EXTRAIT DU TEXTE:
Tribune

Oui, c'est possible d'économiser 8 milliards sur les dépenses locales !

Les collectivités locales assurent qu'elles ne sont pas responsables de la dette publique. Faux, rétorque Agnès Verdier-Molinié, qui appelle à rationaliser des dépenses très disparates selon les territoires.

Avec un déficit public à 5,8 % du PIB en 2024, soit 169 milliards d'euros, et un cru 2025 qui risque de ne pas être bien meilleur, la France doit trouver d'urgence 40 milliards d'économies pour 2026. Les administrations publiques locales, qui représentent près de 20 % de la dépense publique totale, ont vu leurs dépenses progresser de 13,9 milliards d'euros en 2024. Une augmentation bien supérieure à celle de l'Etat (+ 3,5 milliards) sur la même période.

On entend depuis plusieurs semaines les représentants des collectivités locales dire à quel point nos collectivités ne sont pas responsables de la dette. Et surtout à quel point elles ne pourraient pas faire les 7 à 8 milliards d'euros d'économies qui correspondent à 3 % de leurs dépenses… Le chiffre que retiennent les collectivités est qu'elles ne sont responsables que de 8 % de la dette publique totale.

CONSIGNE: Selon la tribune sur les dépenses locales, de combien les dépenses des administrations publiques locales ont-elles augmenté en 2024 ?

DONNÉES FOURNIES:

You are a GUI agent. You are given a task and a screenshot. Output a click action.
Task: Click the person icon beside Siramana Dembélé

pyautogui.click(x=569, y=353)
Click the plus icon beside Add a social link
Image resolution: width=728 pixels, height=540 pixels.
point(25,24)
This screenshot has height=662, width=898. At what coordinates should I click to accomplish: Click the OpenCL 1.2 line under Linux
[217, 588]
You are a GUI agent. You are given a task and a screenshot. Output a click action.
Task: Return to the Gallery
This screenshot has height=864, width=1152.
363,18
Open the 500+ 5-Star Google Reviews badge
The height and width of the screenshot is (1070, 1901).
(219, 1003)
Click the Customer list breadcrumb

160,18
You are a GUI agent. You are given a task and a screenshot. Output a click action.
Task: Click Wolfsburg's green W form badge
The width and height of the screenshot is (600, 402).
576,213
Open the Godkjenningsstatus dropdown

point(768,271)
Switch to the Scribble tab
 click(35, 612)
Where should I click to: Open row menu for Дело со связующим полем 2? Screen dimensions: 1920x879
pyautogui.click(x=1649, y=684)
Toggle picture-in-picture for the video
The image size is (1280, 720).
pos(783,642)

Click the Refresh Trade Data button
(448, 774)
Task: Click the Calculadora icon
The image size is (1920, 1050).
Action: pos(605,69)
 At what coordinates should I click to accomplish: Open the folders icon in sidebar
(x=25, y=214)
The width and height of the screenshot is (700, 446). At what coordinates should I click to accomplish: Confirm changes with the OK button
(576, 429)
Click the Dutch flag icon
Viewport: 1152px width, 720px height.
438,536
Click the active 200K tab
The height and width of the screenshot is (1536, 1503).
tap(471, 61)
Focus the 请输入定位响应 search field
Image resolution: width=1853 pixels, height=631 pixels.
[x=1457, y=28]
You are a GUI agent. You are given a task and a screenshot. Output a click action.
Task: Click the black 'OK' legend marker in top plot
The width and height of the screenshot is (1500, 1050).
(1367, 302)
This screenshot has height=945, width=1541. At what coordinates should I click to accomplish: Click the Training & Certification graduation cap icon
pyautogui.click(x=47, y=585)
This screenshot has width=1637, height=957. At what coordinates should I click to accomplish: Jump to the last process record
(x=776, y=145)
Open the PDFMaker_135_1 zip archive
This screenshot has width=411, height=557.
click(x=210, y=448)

CORRIGÉ: De 13,9 milliards d'euros.